One of the many lovely things about being involved in the Pedagogy Innovation team at our school is that it gives you not only permission but also an obligation to pry in to other people’s classrooms. This term I have been looking at research on feedback and at examples of excellent feedback from around the school. One thing both recent research and our practice has in common is a move away from relying on written marking and towards other forms of feedback.
I think it is unlikely that written feedback is going to be harmful in itself (although David Didau has presented research on the possibility that it could be) and I have seen examples from my own teaching where it seems to have moved kids on in their work. The problem is the opportunity cost of providing this marking. If I spend two hours a day marking books then that is two hours I am not spending creating excellent lessons, or resources, or spending with groups of pupils, or for that matter reading a book and sipping a cup of coffee. Michael Tidd has recently written about this problem for TES.

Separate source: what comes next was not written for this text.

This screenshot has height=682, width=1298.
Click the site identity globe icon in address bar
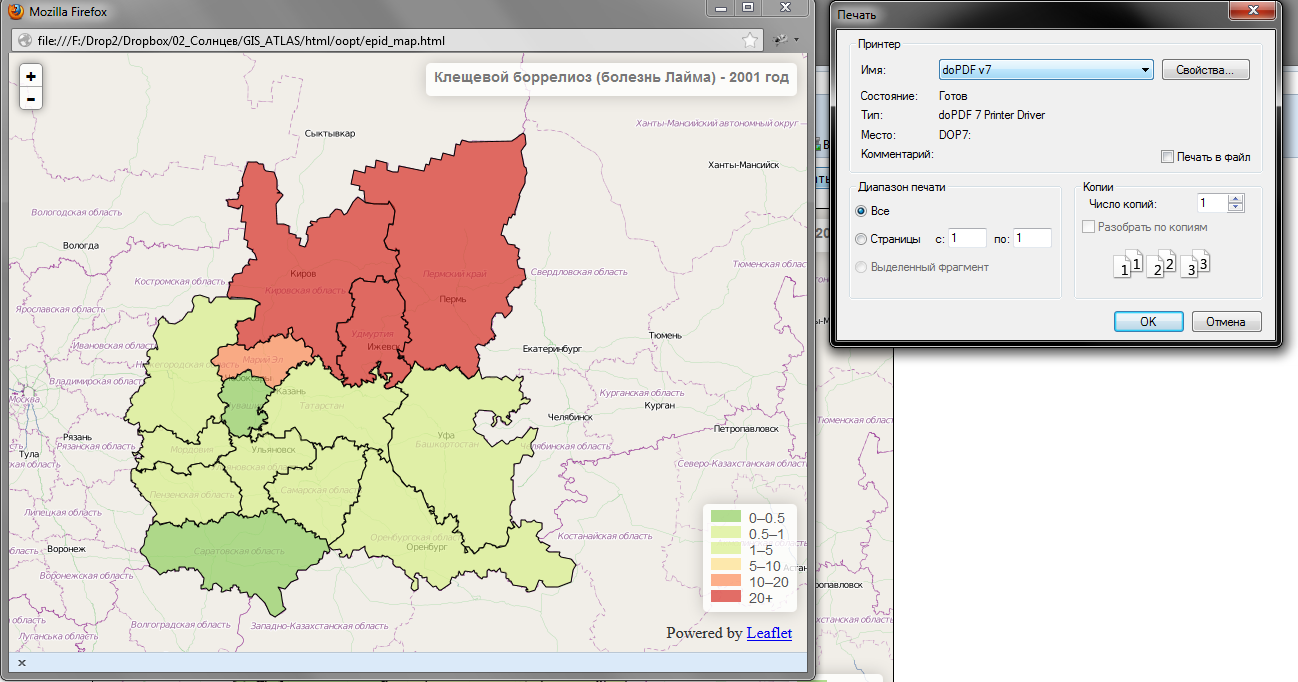point(24,41)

In order to work out how we can move away from this kind of marking I think it helps to have a success criteria for feedback. What is it that we want feedback to achieve? I’d suggest it can be summed up with this:
For the first purpose written marking works, at best, OK. You can look at a pupil’s work and see if anything is missing and tell them what it is – this doesn’t though tell you whether these are things that they have learnt. Work in books is a poor proxy for learning (as David Didau and Professor Robert Coe probably said). Increasingly I am preferring a combination of knowledge checklists given to pupils can see what they need to learn along with quick low stake knowledge tests so they can see if they have indeed learnt it. These take minutes to write and pupils can quickly mark their own.

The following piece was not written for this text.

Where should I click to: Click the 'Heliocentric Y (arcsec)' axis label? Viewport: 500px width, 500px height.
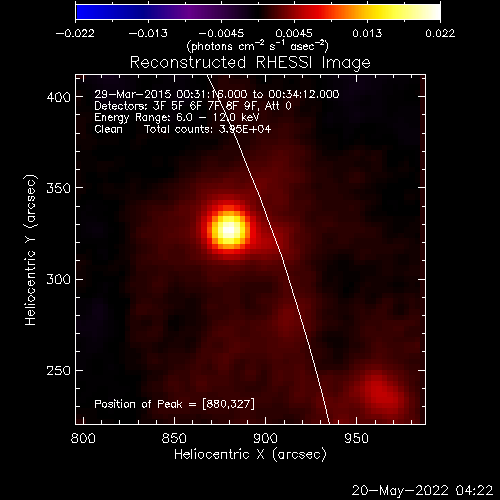pyautogui.click(x=31, y=250)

The most time consuming part of written marking is to fulfill the second part of the criteria. It is to let pupils know how their work can be improved – this is where we end up with lots of EBIs and WWWs as well as scribbled annotation all over their work that they may or may not read and may or may not work on.
Luckily there are other ways- and these have been a revelation to me over the last couple of years. Jo Facer has written passionately about the benefits of whole class marking. Of looking through pupils’ books and making a note of common errors that need correcting and then sharing these with the class so that they can correct them. I like this in combination with the occasional marking code in the margin or a simple dot to direct their attention to a particular area.

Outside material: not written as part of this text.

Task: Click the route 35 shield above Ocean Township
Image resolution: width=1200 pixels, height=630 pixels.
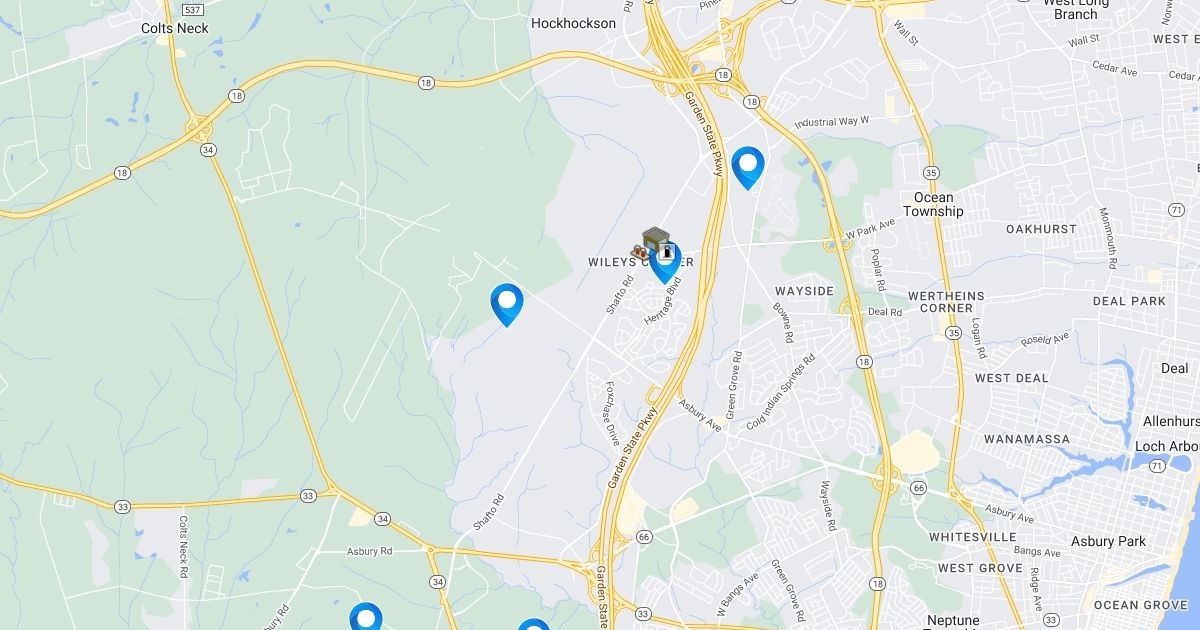Action: (x=931, y=172)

Another way of making sure that pupils know how to improve their work is to model excellent work extensively and to use these models for pupils to improve their work before they submit it. This has been a huge time saver and led to much higher quality work. This probably shouldn’t have been a surprise and speaks volumes about my (and possibly our) habit of just doing things the same way because it is “how it is done”.
It is hard to resist the pull of the red pen. I always feel a little guilty if I hand back homework that isn’t lovingly covered in annotation and smiley faces but increasingly our students are appreciating the different types of feedback they receive and the benefits it brings. Viva la revolution.